본 논문은 총 5장으로 구성되어 있으며, 1장에서는 본 연구에서 수행하고자 하는 내용에 대하여 소개하고, 2장에서는 현재 악성코드 유사도 비교와 관련한 국내·외 논문들을 소개한다. 3장에서는 코드영역에서 함수를 나누는 방법과 함수 정보를 추출하기 위한 방법에 대해 설명하고, 앞서 제안한 코드블록을 추출하는 방법에 대해 설명한다. 4장에서는 개발한 엔진의 실험 결과를 설명하고, 5장에서는 추후 연구 방향에 대해 소개한다.

II. 관련 연구

악성코드 유사도 비교에 관한 연구는 이미 국내·외에 제안된 바가 있다. 발표된 논문에 대해 소개하자면 다음과 같다.

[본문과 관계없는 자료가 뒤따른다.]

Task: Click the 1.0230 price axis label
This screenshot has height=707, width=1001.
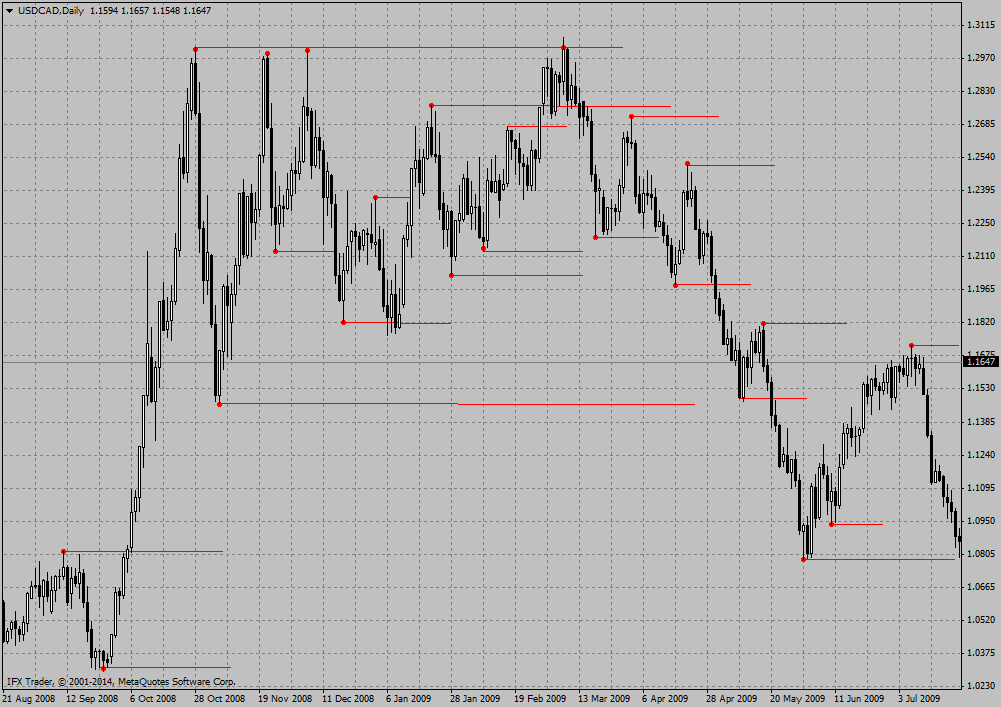Action: (x=979, y=686)
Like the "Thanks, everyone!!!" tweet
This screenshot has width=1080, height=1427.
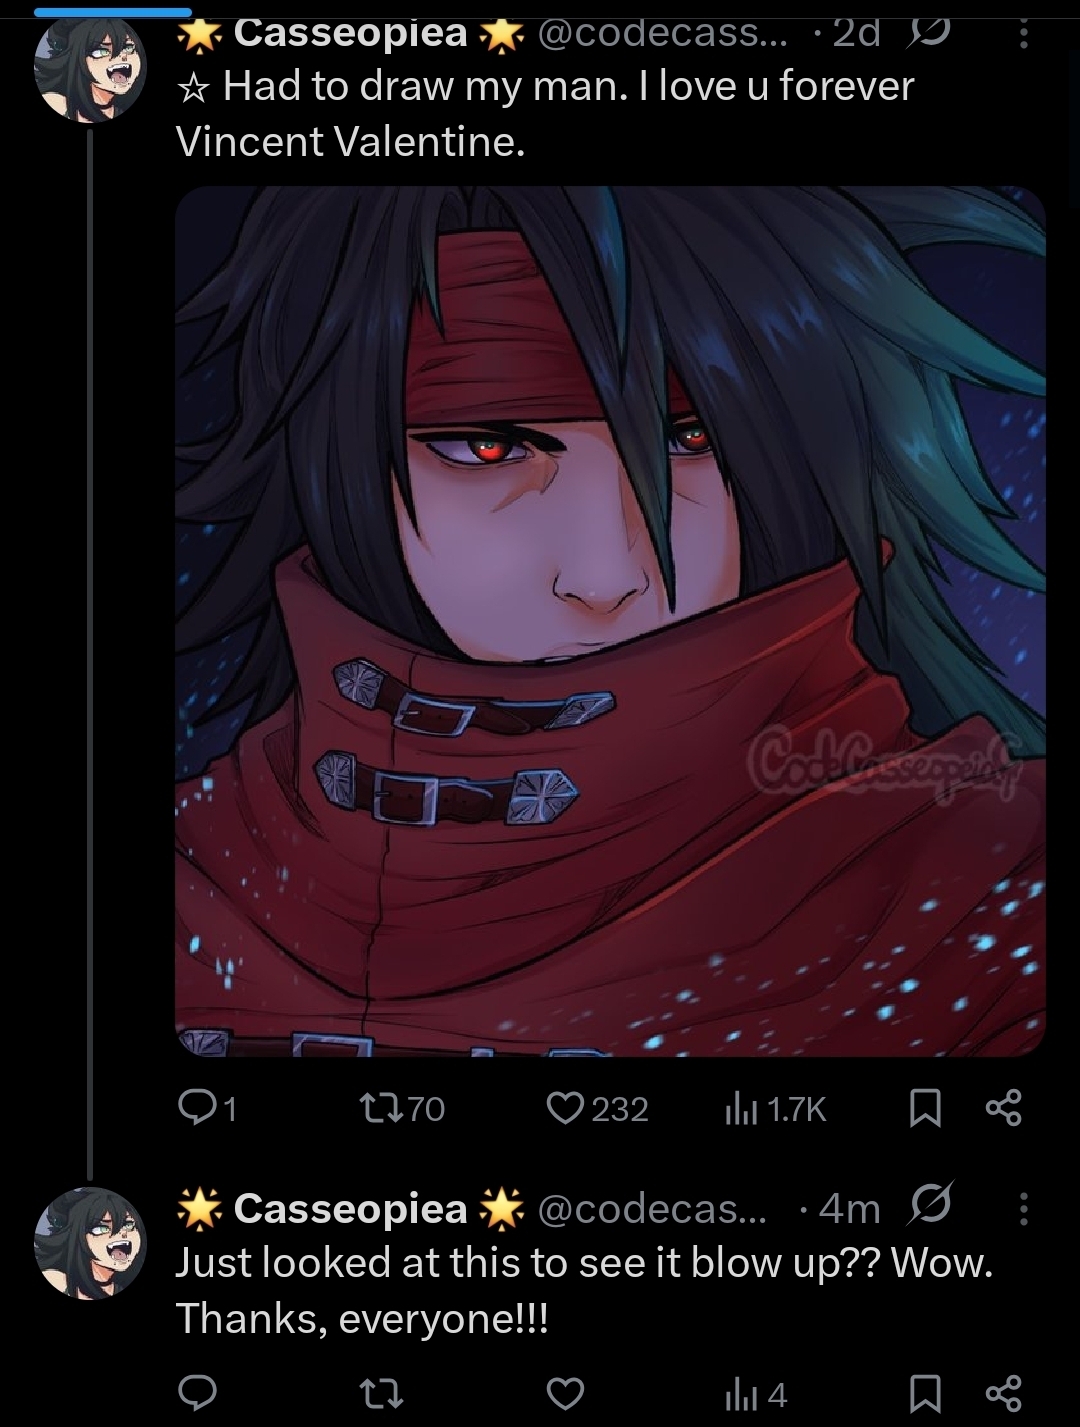pyautogui.click(x=565, y=1392)
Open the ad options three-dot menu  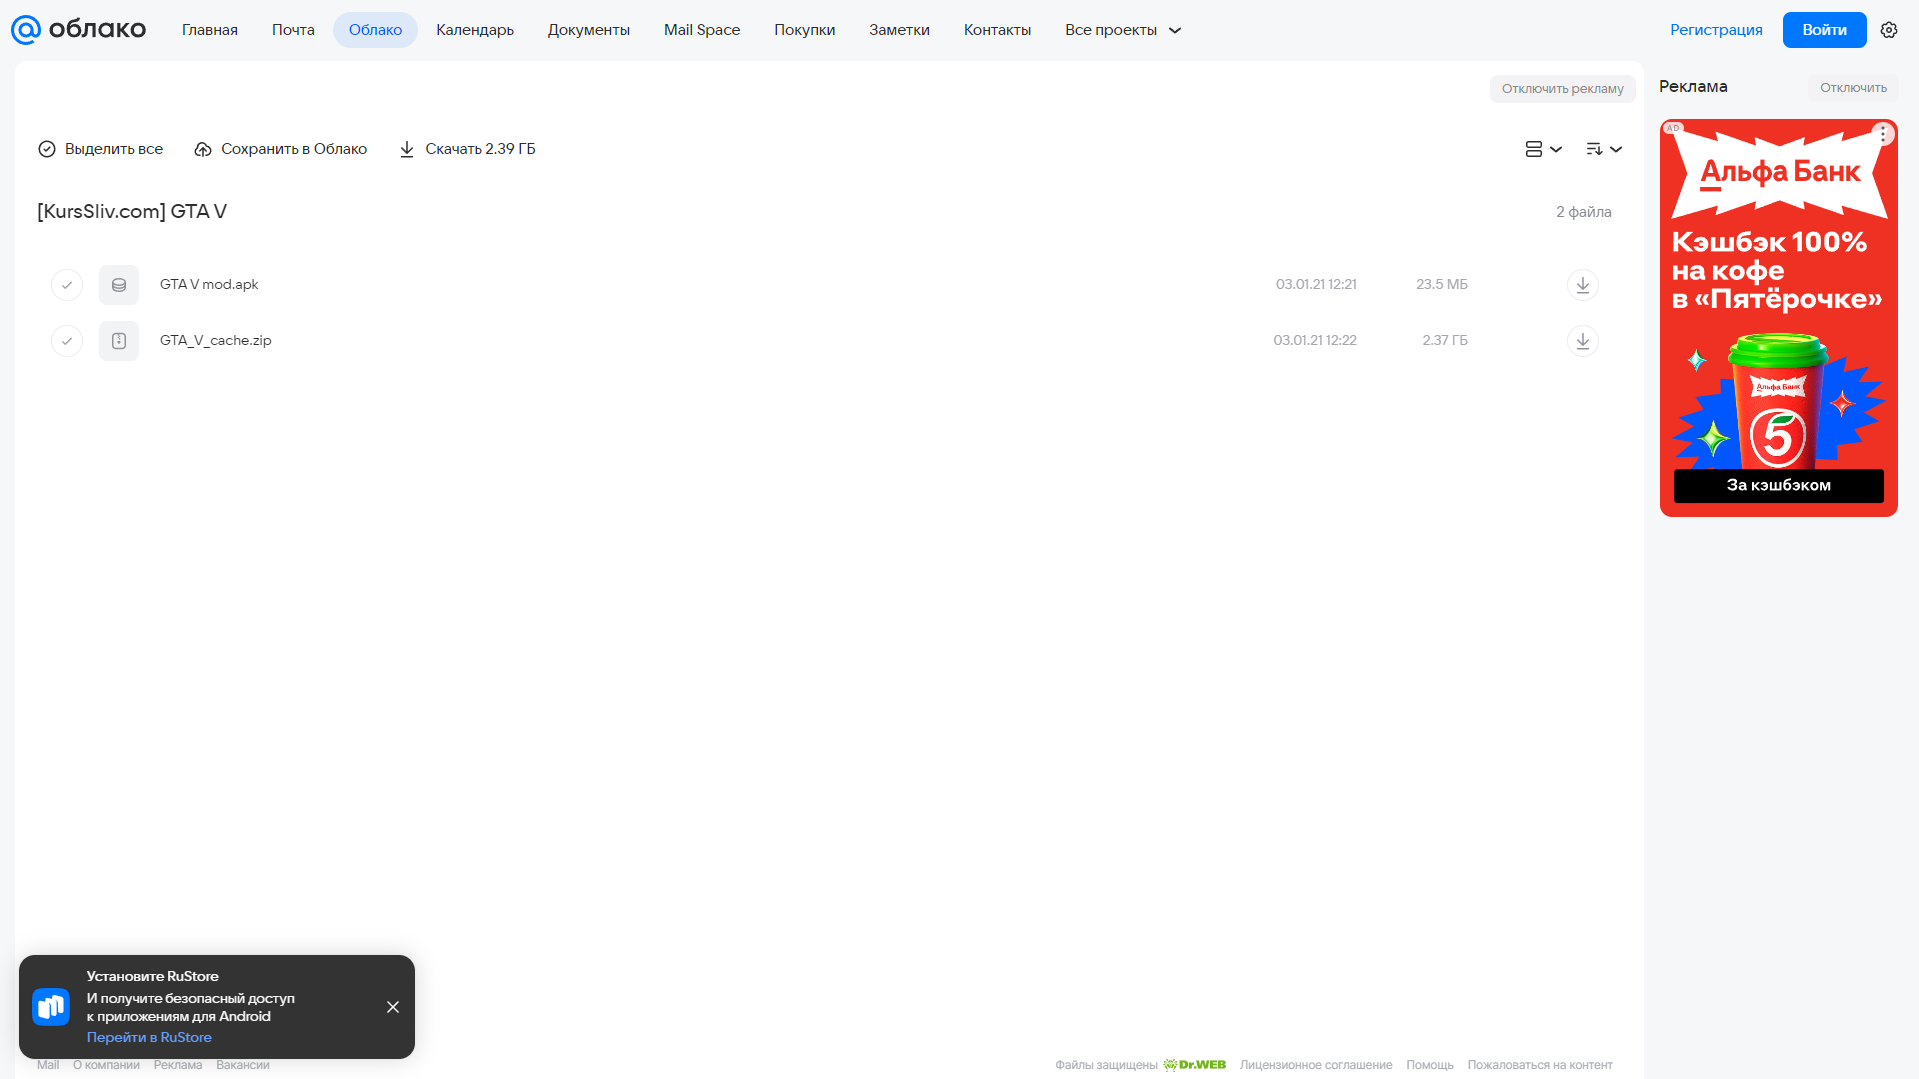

주요 블록 비교를 통한 악성코드 탐지 기법[4]은 악성코드로 의심되는 파일들을 대상으로 기존 악성코드들과 비교하여 유사도가 높은 경우 악성코드임을 판단할 수 있는 방법을 제시하였다. 우선 바이너리 코드를 함수와 블록 단위로 나누게 되는데 함수는 RETN 명령어를 기준으로 나누고, 블록은 분기 명령어를 기준으로 나눈다. 나누어진 블록들 중에서 악성코드임을 결정지을 수 있는 블록들을 선별하여(이하 ‘주요 블록’) 주요 블록들만으로 유사도 비교를 한다. 해당 연구에서 제시한 주요 블록은 API나 라이브러리 함수 혹은 사용자 지정함수의 호출이 포함된 코드이다. 제안된 방법으로 유사도 비교를 할 경우 비교 대상이 되는 블록들 중 불필요한 블록들을 줄일 수 있어 데이터베이스의 성능문제 없이도 유사도 비교를 할 수 있다. 하지만 악성코드를 제작한 환경에 따라 같은 코드를 생성하더라도 프로그램이 달라질 수 있다. 가령 함수에서 스택을 할당하기 위한 크기가 컴파일러 옵션에 따라 배수가 달라진다던가, 함수 간에 이동을 위한 상대 주소가 바뀐 상태에서 프로그램이 생성될 경우 서로 다른 함수로 인식하기 때문에 정확한 분석이 어렵다.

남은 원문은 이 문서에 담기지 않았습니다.